The request: Please convert the rows from the line containing "Identify the location of dictates." through the line containing "REQUIREMENTS [775, 143]", both included, into a Markdown table with the columns Number and Line Text. Give each line its own number and leave out blank lines.
***
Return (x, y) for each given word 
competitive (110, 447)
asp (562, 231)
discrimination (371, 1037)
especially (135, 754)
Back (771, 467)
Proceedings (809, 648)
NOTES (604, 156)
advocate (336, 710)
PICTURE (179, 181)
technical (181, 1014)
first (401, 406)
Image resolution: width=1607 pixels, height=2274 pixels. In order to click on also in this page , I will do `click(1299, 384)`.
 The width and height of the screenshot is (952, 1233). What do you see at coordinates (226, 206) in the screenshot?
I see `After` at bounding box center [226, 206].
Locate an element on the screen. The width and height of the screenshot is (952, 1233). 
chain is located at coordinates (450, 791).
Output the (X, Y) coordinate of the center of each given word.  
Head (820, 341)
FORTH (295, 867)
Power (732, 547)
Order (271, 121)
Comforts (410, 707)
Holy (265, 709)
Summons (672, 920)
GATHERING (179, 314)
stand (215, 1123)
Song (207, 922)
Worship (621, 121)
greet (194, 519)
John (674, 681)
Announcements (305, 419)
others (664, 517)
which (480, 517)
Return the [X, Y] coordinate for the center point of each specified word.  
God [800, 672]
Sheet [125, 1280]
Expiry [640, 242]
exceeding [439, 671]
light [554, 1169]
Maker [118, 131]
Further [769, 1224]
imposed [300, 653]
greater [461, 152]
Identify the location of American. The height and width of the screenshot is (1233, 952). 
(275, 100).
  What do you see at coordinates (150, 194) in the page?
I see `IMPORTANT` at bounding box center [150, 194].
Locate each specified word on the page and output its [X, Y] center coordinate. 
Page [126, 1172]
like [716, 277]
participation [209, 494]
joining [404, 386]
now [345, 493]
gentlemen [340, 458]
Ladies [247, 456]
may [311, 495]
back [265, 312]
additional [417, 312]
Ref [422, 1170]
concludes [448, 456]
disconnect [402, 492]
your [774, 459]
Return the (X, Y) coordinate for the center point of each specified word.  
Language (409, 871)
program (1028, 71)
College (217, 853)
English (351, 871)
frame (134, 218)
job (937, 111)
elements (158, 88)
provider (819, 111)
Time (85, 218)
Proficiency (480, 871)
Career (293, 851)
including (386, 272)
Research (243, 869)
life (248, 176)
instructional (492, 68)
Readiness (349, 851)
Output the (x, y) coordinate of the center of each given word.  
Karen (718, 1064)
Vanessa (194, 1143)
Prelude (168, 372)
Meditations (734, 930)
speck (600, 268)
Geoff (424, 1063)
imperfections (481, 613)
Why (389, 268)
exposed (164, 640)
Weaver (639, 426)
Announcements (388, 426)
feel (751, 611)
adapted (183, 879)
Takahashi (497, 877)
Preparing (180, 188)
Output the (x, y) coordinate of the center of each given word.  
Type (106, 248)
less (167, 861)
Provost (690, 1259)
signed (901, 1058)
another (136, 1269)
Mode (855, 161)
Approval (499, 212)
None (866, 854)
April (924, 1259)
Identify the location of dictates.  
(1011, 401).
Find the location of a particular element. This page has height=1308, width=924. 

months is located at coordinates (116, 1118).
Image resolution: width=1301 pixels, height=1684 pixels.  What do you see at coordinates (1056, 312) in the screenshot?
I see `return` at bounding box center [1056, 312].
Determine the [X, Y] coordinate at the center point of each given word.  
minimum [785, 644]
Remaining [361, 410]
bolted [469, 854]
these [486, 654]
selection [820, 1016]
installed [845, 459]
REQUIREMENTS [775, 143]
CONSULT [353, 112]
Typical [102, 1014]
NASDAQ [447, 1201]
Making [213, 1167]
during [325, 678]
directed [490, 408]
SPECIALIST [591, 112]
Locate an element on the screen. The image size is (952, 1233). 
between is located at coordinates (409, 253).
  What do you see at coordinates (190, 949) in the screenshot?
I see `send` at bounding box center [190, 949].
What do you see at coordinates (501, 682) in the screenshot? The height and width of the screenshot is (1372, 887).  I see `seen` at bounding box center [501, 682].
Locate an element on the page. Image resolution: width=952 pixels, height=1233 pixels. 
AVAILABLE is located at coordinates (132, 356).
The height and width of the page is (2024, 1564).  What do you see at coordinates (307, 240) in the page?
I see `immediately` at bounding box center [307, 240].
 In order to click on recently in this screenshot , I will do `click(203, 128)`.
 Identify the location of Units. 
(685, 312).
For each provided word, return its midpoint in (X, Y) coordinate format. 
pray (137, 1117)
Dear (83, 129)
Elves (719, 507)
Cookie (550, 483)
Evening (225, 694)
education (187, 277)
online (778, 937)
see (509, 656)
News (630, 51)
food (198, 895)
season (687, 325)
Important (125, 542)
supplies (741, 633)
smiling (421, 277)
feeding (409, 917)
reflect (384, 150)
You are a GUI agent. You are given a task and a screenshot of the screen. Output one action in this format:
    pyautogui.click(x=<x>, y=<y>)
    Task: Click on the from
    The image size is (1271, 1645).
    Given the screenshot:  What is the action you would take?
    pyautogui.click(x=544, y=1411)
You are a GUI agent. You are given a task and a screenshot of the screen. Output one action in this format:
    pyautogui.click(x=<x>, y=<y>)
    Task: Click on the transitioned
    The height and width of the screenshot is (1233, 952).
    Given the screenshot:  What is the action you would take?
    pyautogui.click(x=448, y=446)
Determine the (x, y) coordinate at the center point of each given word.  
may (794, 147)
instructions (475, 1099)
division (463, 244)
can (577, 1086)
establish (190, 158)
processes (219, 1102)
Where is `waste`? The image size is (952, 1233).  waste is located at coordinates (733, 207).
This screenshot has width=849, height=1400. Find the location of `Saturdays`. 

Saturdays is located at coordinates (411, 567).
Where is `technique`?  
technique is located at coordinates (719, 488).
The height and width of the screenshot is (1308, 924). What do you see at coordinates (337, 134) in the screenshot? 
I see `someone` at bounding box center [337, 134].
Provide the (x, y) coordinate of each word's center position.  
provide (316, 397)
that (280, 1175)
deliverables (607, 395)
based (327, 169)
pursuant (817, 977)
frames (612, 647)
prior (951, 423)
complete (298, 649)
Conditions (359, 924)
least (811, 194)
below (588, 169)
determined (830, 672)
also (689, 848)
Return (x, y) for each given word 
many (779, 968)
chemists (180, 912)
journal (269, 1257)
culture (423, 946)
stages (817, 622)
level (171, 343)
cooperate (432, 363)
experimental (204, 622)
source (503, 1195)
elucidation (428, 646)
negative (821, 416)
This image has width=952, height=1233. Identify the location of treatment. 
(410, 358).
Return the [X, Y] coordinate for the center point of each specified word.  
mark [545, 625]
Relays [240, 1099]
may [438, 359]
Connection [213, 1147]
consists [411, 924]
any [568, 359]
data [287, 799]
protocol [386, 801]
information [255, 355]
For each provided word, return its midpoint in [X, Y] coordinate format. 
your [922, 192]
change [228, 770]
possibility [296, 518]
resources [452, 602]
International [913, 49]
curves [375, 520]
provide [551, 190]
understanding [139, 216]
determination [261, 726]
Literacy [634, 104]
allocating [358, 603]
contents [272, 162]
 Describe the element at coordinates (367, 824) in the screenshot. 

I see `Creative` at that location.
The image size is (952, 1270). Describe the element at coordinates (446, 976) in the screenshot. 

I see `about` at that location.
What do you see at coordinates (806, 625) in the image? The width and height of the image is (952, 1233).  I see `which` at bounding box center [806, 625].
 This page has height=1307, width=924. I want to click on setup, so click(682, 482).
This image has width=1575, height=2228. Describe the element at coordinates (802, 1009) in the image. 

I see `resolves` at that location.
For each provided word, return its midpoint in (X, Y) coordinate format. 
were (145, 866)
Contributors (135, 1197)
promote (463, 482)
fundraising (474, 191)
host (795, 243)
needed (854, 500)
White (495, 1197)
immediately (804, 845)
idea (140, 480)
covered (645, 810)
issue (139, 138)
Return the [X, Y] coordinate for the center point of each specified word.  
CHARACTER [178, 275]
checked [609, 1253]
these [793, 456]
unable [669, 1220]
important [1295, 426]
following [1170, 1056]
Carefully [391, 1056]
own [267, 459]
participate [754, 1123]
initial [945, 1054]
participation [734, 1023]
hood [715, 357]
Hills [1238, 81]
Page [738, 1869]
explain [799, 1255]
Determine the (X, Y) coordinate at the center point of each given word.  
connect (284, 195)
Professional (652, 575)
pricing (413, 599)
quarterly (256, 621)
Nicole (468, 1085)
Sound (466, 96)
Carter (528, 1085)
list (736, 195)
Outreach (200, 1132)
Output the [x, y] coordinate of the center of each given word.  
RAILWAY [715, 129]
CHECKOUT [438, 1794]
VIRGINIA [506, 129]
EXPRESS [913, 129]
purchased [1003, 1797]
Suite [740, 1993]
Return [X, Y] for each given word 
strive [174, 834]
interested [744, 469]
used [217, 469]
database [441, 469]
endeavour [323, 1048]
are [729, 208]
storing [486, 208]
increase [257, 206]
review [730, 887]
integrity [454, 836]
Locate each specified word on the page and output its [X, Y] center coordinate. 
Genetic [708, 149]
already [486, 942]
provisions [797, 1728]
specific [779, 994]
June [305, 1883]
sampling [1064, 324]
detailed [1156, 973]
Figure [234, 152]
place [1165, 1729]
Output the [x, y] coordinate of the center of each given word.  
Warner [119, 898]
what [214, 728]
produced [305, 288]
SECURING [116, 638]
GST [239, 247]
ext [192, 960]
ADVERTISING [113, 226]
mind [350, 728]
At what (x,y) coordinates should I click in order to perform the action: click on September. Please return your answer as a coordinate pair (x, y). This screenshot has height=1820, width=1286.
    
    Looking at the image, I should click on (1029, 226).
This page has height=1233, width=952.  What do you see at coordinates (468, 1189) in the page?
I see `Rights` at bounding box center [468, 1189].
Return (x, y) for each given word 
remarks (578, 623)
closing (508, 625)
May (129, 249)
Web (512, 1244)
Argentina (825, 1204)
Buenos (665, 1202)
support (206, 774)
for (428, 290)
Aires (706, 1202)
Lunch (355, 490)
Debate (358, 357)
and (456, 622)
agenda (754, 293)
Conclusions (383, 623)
***
Problem solution:
| Number | Line Text |
|---|---|
| 1 | Identify the location of dictates.   |
| 2 | (1011, 401). |
| 3 | Find the location of a particular element. This page has height=1308, width=924.  |
| 4 | months is located at coordinates (116, 1118). |
| 5 | Image resolution: width=1301 pixels, height=1684 pixels.  What do you see at coordinates (1056, 312) in the screenshot? |
| 6 | I see `return` at bounding box center [1056, 312]. |
| 7 | Determine the [X, Y] coordinate at the center point of each given word.   |
| 8 | minimum [785, 644] |
| 9 | Remaining [361, 410] |
| 10 | bolted [469, 854] |
| 11 | these [486, 654] |
| 12 | selection [820, 1016] |
| 13 | installed [845, 459] |
| 14 | REQUIREMENTS [775, 143] |